This LWN article is perhaps a bit confused, but it does point out a truth: On modern hardware, with fast, local storage, and large, often static files, rsync is often unncessarily slow.

That's probably true to some extent when using rsync across a LAN, but it's especially true when using it to copy files locally. rsync runs as a client/server pair, and both processes MD5 checksum the files as they are being transferred. That's nice, but it's slow too.

Funny thing about rsync is that probably 50% of uses of it don't involve the core feature that it was written to provide: Updating files by transferring differences. Which, other than ensuring data validity, is the only reason it needs slow checksums. Instead, rsync is often chosen because of all the other awesome features that were glommed onto it over the past several decades.

Compared with rsync, cp is pretty laughable -- it can't even exclude files from being copied by patterns. And unlike rsync, cp command lines are not often developed by repeated trial and error -- cp does not recover well from being ctrl-c'd in the middle, while rsync does. These kinds of things make a lot of us reach for rsync first, even if the situation does not involve incremental file changes. In most any situation, one of rsync's 120-some options is sure to be just what you need...

So lots of scripts use rsync to synchronise directories, but the amount of speedup obtained by using the rsync algorithm is often low. (Correction: rsync turns off the delta-transfer algorythm by default for local to local transfers. It still does md5 checksums however.) Since rsync is reasonably fast, we generally don't care that it does these checksums that probably on average slow it down. But if larger files, like videos, are involved, this starts to change.. When rsync is run on a typical home NAS, with a slow (arm) CPU, the picture changes entirely -- now the checksum overhead is unbearable, while the IO overhead is minimal.

So, here's local-rsync. It takes all the same options as rsync, with the caveat that SOURCE and DEST must be the first two options, and must be local directories.

% local-rsync huge/ /media/usb/huge/ -a -v --exclude '*~' --delete --max-delete=100

It speeds up rsync in these types of situations, by querying it to find what files need to be updated, and updating them the brute force way, with cp. At the end, rsync is run, to take care of the non-brute force stuff (like deletions and file permissions).

On a fast CPU, local-rsync will probably speed up rsync of large, static files by a factor of 2. On a slow CPU, local-rsync is so fast, and rsync so slow, that I have not bothered to benchmark. :)

This is just a hack (easily replaced by a --no-checksum option in rsync, of course). But I think it illustrates some interesting things about how a program's underlying assumptions about its environment can change over time, and how free software programs can accrete value until the original differentiating reason for their existence is not the most important thing about them anymore.

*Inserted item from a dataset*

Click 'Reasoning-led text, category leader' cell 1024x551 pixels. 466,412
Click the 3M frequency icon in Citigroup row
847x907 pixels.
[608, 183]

I'll probably use that option next time I can't stand a 10G file any longer
Comment by Kete late Wednesday night, August 19th, 2010
Unless you pass --checksum, rsync looks at files' size+mtime to determine if they need to be updated, and only then does checksumming to transfer the differences. I am having difficulties seeing how your stdio/shell/1-cp-process-spawned-per-file solution should be any faster.
Comment by madduck in the wee hours of Wednesday night, August 19th, 2010
Oh, are you saying that it's faster on slow CPUs to brute-force cp the whole thing, rather than to bother finding the differences? If so, then I am sure this could be patched into rsync. Otoh, I find that even on my NAS hardware, IO is the bottleneck, not the CPU. This is especially true for the Thecus N2100…
Comment by madduck in the wee hours of Wednesday night, August 19th, 2010
Does the rsync -W option do the same thing as brute-forcing cp?
Comment by Lars Wirzenius in the wee hours of Wednesday night, August 19th, 2010

Rsync always checksums. Please see the man page, if you don't believe me:

              Note that rsync always verifies that each transferred  file  was
              correctly  reconstructed  on  the  receiving  side by checking a
              whole-file checksum that is generated  as  the  file  is  trans‐
              ferred

That checksum is a MD5sum. There is also a second, rolling checksum used by the rsync algorithm. Apparently it does both.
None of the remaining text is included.